On the flip side, Chang is not a fan of the warehouse club’s lack of shopping bags. “That’s the equivalent of going to a restaurant with no silverware,” he said. And he sounded skittish about bulk buying in general, describing his contemplation about buying 100 slices of American cheese as a matter of product shelf life versus available refrigerator space: “I sat there in front of the refrigerator door looking at it, to the point where I was looking at myself because of the reflection.”
But the chef reserved his harshest criticism for one of Costco’s most cherished items: the hallowed rotisserie chicken for $4.99. “I got a hot take—I think the Costco chicken is the worst rotisserie chicken,” he said. “They’re not good. They’re not seasoned.” He went on to explain, “The reason why it’s important to have it properly seasoned is, you might eat it the next day cold—and it’s gotta taste good cold. And there’s something about all the nitrates and all the crap they pump into that chicken that makes that chicken breast even more disgusting the next day when it’s cold… It’s inedible.
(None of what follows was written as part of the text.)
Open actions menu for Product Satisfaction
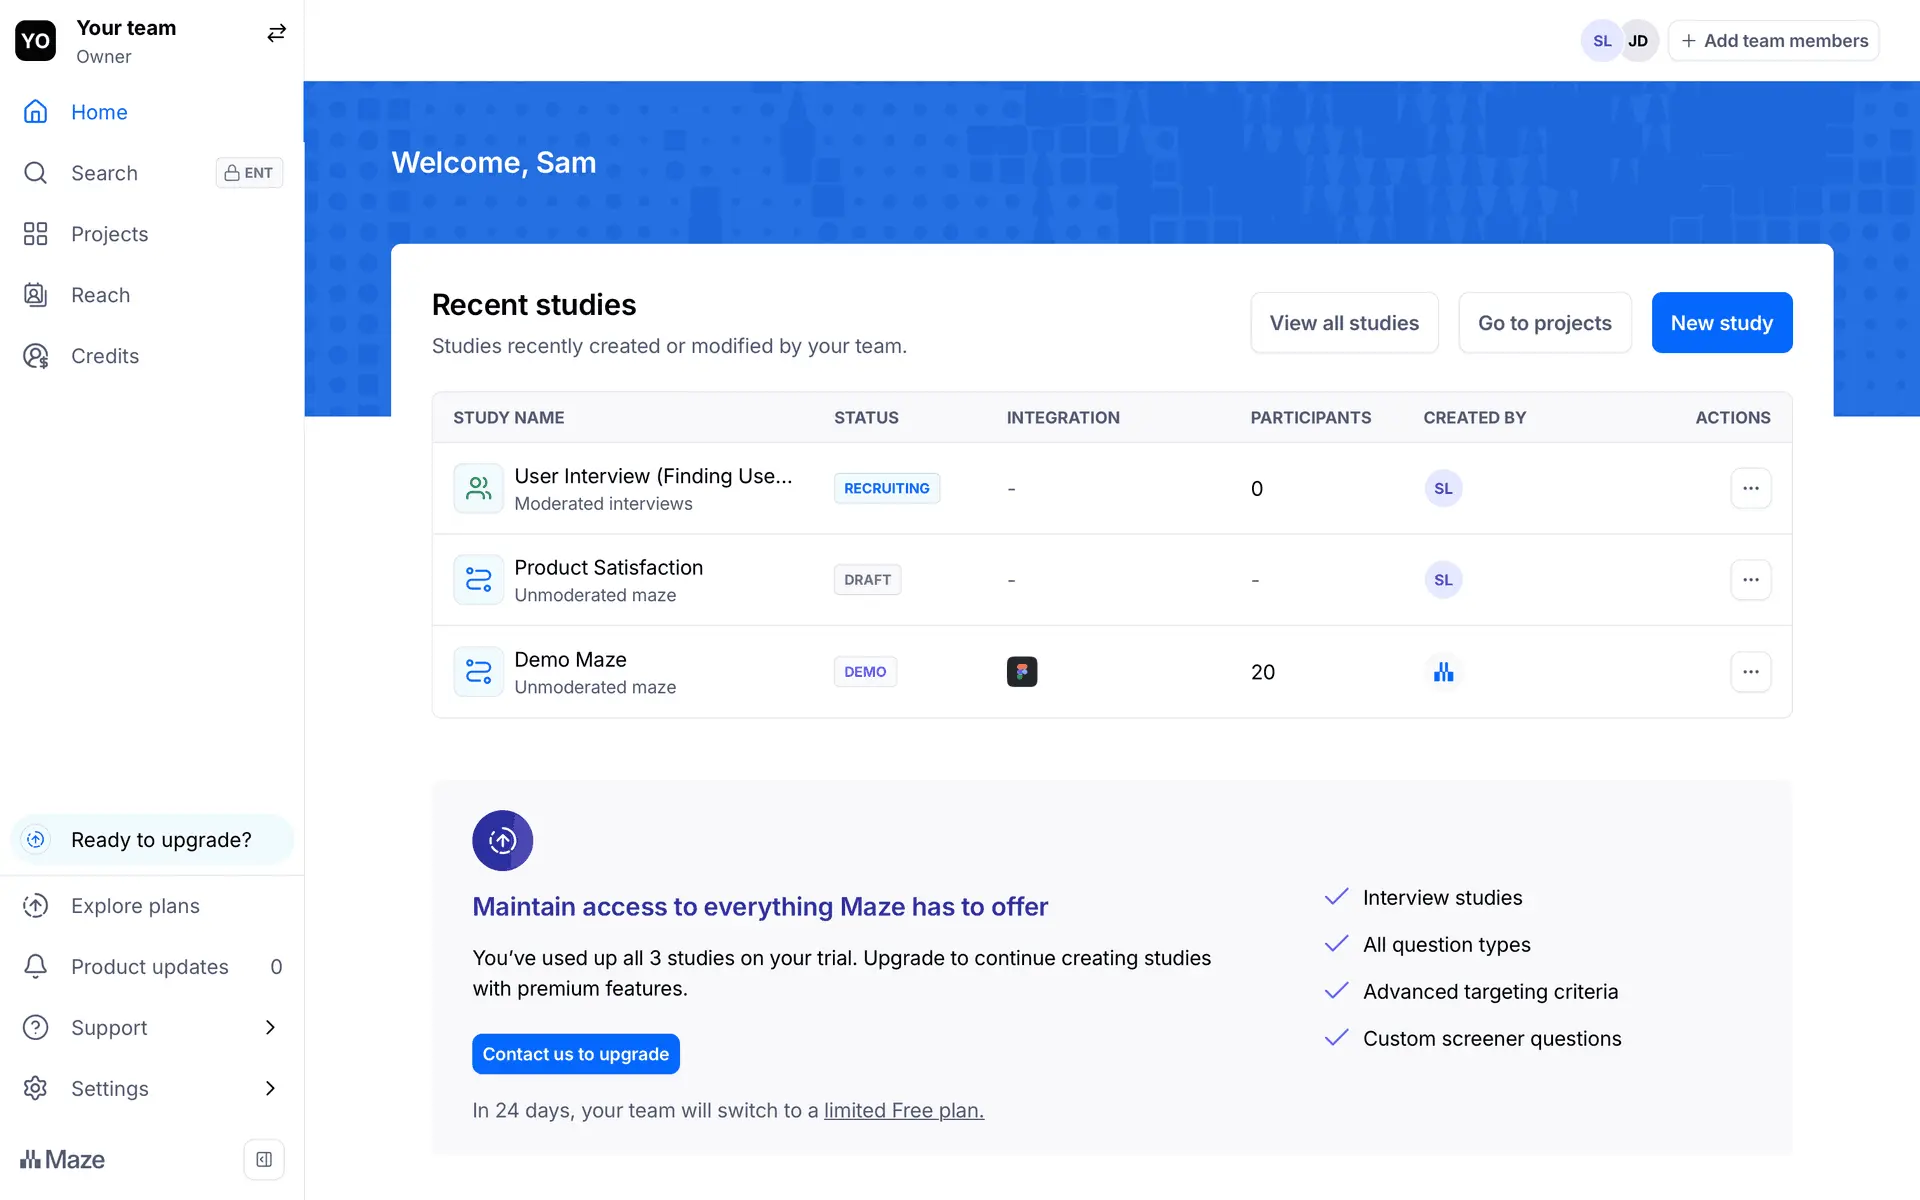The width and height of the screenshot is (1920, 1200). [x=1750, y=580]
It really is.”
Chang conceded that the chicken’s ultra-low price makes it an attractive buy, especially for certain people. “If I was like a weightlifter on Atkins [diet] then I would just be buying that non-stop,” he said.
The chef also took issue with other Costco poultry products. “I just wanted one whole chicken, I had to get two,” he said, noting that the pair of birds cost about $25, roughly the same as a single chicken at the typical supermarket. The problem is the packaging, he said: “When I got home, I realized they were packaged in one giant package together.”
Originally planning to cook one and freeze the other, Chang said he considered the logistics and clean-up involved—”once you pop open that plastic it’s going to be a geyser of chicken juice all over the place”—ultimately deciding to freeze both.
“You know what’s going to happen,” he said. “This is when I know I’m turning into my mom. I will buy a fresh chicken before I use those two frozen chickens.“
He added, “This is a dilemma, and this is why, as a developed country, we’re all going to perish into hell.”